=== MATERIAL PROVIDED ===

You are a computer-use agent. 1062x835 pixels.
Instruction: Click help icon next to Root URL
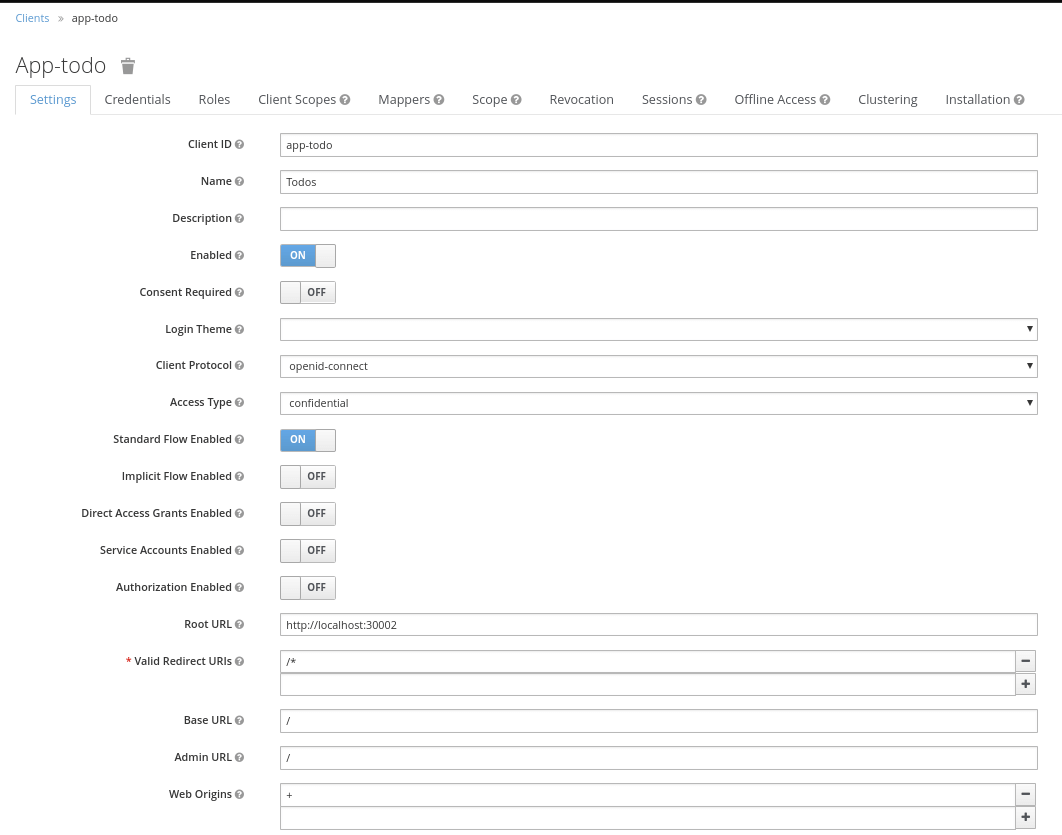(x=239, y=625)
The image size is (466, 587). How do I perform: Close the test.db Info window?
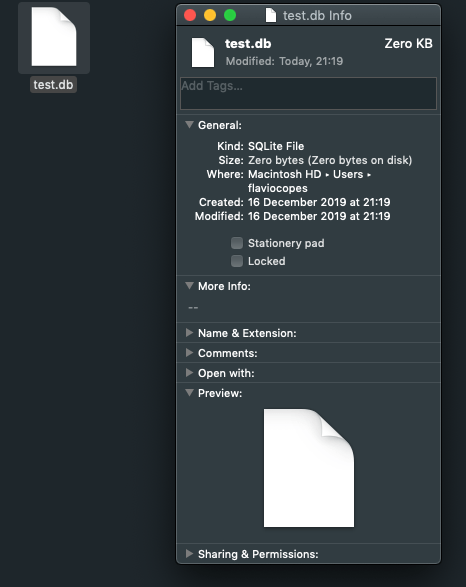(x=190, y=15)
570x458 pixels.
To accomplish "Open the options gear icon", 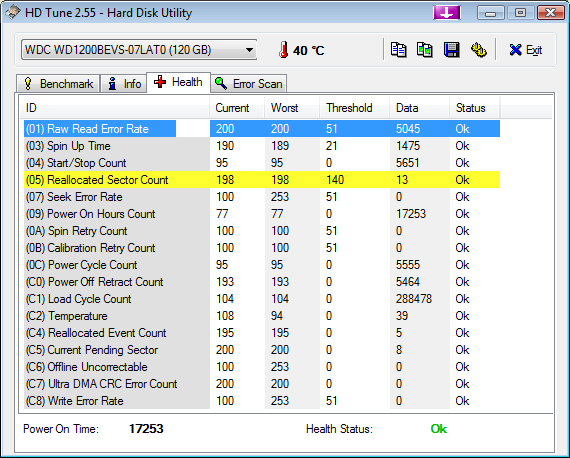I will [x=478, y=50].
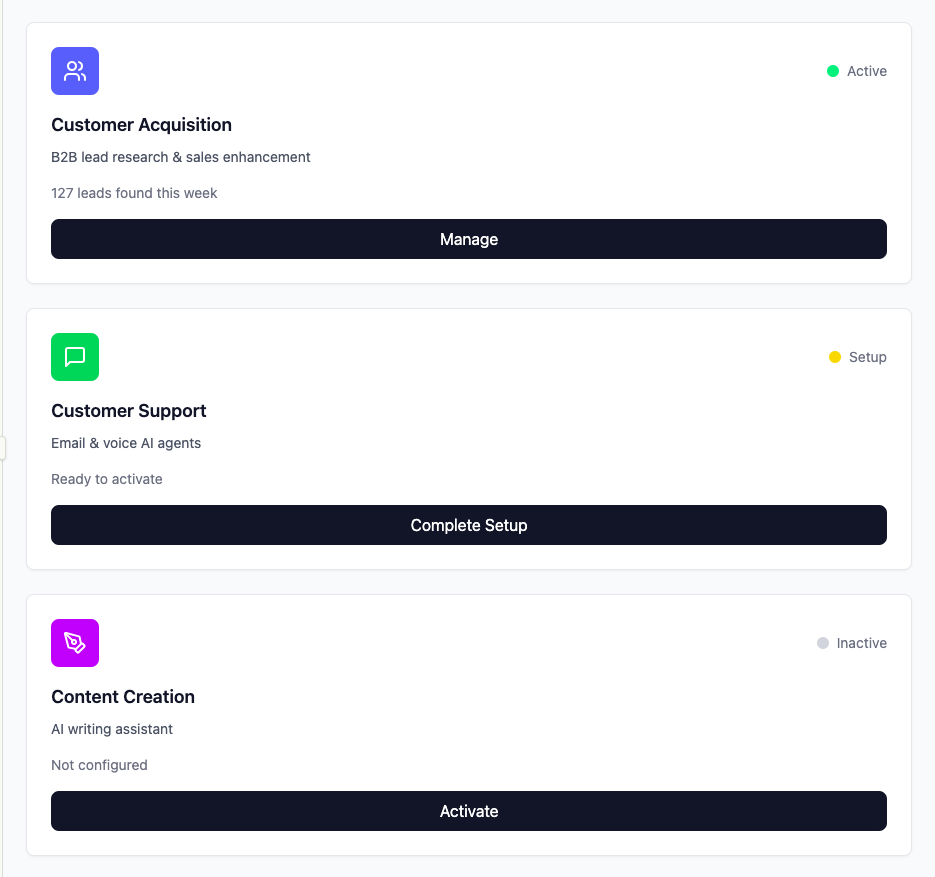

===

GIVEN TASK
Pick out each line of the listing above that contains the string "pixels" and copy those lines in full.

PROBLEM SOLUTION
You are a computer-use agent. 1062x835 pixels.
570x458 pixels.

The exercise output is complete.